My school has the massive version of this book for reading in front of the class, and my students absolutely loved it. The book includes a great deal of student involvement via guesswork, fantastic artwork in the form of colorful paper torn into the shapes of animals—thirty in all—about which the students can learn important bits of information. The back-matter of the book contains further paragraphs filled with interesting facts about each of the thirty animals, as well as four poems.
The book invites children to guess which animal’s ears, tail, eyes, feet, or mouth is represented in close-up on a certain spread of pages before zooming out to show the full animal and to explain how it uses that particular body part. Some of the animals described are far more unique than necessary (the spitting fish, for example), but these few additions can help children expand their animal vocabulary beyond the standard, most recognizable names.

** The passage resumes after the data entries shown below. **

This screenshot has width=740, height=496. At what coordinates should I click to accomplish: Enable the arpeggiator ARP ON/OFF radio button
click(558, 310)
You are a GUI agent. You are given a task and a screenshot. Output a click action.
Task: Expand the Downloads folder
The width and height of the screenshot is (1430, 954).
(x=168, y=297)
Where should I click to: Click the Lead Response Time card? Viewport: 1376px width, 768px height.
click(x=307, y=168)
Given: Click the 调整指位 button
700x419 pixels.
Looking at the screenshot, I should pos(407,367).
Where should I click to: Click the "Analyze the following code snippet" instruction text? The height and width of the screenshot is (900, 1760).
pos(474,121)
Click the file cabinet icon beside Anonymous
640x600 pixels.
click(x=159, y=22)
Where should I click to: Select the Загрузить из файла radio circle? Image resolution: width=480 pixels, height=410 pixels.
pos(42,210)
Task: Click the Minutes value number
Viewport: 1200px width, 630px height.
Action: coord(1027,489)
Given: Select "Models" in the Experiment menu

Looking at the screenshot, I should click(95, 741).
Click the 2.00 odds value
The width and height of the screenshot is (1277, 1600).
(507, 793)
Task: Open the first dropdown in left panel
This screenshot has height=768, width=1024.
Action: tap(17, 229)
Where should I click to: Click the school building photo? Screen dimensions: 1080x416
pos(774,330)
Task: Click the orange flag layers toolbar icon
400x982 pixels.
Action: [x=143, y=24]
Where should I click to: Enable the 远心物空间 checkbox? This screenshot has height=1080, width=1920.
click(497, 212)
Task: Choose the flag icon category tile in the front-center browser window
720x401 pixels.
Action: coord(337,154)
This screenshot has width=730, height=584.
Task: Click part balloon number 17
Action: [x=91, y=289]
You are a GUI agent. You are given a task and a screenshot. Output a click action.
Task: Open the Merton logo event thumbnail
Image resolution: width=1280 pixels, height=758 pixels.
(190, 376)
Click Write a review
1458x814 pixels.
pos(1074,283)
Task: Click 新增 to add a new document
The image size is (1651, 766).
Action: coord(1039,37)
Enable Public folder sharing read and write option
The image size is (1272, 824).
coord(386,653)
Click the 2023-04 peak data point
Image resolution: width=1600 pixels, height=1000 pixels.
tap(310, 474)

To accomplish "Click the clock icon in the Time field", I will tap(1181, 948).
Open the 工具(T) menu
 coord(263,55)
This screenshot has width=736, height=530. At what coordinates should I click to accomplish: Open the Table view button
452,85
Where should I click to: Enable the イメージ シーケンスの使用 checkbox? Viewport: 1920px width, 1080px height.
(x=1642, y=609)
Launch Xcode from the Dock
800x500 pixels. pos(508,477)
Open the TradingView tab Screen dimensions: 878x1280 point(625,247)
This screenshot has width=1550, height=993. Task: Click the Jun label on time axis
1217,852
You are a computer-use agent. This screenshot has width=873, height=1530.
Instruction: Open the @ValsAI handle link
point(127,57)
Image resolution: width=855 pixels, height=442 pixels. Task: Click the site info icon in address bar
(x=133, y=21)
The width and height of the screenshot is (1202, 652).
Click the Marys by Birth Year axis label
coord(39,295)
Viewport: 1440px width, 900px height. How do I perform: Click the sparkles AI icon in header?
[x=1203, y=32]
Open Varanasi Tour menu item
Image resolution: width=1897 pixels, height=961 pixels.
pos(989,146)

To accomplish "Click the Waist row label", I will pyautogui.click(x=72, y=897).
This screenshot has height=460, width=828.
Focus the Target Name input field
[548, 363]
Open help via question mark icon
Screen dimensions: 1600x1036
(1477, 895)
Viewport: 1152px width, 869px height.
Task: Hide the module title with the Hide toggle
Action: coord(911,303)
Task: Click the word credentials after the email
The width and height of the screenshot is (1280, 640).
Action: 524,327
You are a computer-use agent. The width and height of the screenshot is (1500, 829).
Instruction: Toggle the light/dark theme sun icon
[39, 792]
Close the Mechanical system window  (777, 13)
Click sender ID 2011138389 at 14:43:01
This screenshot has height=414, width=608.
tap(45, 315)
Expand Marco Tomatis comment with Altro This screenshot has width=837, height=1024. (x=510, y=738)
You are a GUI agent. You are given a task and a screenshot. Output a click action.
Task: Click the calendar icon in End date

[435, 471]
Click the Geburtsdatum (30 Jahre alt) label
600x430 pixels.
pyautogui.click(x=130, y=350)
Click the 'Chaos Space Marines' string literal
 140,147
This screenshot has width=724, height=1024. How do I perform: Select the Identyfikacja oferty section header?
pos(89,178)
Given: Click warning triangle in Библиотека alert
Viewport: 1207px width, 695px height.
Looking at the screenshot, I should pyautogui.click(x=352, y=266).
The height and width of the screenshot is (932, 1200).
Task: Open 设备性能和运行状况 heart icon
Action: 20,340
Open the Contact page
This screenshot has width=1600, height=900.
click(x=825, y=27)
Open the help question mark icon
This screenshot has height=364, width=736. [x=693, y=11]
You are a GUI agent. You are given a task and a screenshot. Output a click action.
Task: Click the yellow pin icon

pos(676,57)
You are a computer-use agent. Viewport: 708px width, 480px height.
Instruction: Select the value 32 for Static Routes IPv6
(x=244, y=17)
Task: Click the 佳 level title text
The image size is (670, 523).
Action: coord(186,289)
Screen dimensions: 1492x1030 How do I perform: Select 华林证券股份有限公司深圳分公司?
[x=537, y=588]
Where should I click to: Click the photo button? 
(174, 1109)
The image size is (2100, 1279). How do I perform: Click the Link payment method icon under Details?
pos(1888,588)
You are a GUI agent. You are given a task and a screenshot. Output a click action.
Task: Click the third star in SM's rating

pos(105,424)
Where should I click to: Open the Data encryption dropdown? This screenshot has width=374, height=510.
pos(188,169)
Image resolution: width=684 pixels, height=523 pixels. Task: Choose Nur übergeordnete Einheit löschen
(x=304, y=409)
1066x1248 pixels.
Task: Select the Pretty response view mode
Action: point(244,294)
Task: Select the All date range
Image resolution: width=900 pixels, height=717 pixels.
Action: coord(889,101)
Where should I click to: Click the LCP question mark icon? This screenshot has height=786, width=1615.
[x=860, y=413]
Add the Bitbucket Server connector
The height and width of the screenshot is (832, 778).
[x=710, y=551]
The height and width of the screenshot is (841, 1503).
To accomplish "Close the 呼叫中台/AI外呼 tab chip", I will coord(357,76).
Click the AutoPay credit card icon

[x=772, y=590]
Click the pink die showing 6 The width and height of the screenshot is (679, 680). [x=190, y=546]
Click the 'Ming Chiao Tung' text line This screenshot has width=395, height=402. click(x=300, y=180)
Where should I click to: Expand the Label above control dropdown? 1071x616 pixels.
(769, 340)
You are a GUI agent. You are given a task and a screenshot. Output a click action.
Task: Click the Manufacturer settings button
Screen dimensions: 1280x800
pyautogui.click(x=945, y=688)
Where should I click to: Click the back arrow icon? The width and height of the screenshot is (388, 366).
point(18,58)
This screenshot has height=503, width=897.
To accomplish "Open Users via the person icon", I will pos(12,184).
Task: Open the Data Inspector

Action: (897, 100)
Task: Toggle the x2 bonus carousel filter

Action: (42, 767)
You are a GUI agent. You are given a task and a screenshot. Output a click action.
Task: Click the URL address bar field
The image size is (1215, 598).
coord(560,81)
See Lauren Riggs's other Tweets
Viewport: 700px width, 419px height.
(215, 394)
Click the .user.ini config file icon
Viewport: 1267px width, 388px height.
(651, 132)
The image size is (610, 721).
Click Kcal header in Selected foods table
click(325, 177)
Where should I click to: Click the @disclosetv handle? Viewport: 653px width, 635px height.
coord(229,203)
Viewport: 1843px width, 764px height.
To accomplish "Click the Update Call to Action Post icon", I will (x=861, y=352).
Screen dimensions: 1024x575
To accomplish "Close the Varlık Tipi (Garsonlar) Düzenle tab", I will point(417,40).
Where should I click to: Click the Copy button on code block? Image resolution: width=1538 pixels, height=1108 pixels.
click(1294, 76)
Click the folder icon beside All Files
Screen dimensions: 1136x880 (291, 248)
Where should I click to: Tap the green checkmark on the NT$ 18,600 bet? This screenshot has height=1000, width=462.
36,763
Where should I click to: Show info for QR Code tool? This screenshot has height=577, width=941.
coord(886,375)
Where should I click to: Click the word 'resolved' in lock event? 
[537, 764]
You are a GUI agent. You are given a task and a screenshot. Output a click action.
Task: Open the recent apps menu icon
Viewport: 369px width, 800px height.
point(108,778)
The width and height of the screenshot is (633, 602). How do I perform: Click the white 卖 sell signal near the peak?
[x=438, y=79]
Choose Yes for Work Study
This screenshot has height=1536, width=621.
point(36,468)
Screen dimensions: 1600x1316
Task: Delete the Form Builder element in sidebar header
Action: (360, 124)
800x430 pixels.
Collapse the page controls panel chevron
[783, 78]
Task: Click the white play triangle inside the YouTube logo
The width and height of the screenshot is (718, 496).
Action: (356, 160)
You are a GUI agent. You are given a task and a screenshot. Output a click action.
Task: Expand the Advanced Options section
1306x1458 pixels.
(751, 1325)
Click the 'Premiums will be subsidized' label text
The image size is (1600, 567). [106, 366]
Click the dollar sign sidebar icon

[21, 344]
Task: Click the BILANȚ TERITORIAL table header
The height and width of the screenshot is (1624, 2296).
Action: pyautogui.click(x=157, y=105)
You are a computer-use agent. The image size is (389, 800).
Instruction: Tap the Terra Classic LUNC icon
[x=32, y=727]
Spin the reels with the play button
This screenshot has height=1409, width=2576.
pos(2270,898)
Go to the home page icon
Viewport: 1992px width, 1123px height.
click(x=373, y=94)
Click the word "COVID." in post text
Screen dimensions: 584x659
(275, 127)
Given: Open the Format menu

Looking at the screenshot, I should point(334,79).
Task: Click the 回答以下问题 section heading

As a teacher, I can imagine a great number of projects for which this book could be a set-up, from crafting animals out of paper to leaning about specific animals, specific body parts, categorization, comparisons and contrasts, role-play, etc. This single book could be the basis for an entire month’s worth of kindergarten activities, if used properly, which is one way of saying “major props to Jenkins and Page!”
One thing the authors ought to change during their next publication is to remove the dragonfly poem in favor of another that has more to do with animal mouths, eyes, ears, or tails. This would help them maintain the theme of the book, which is otherwise impeccable.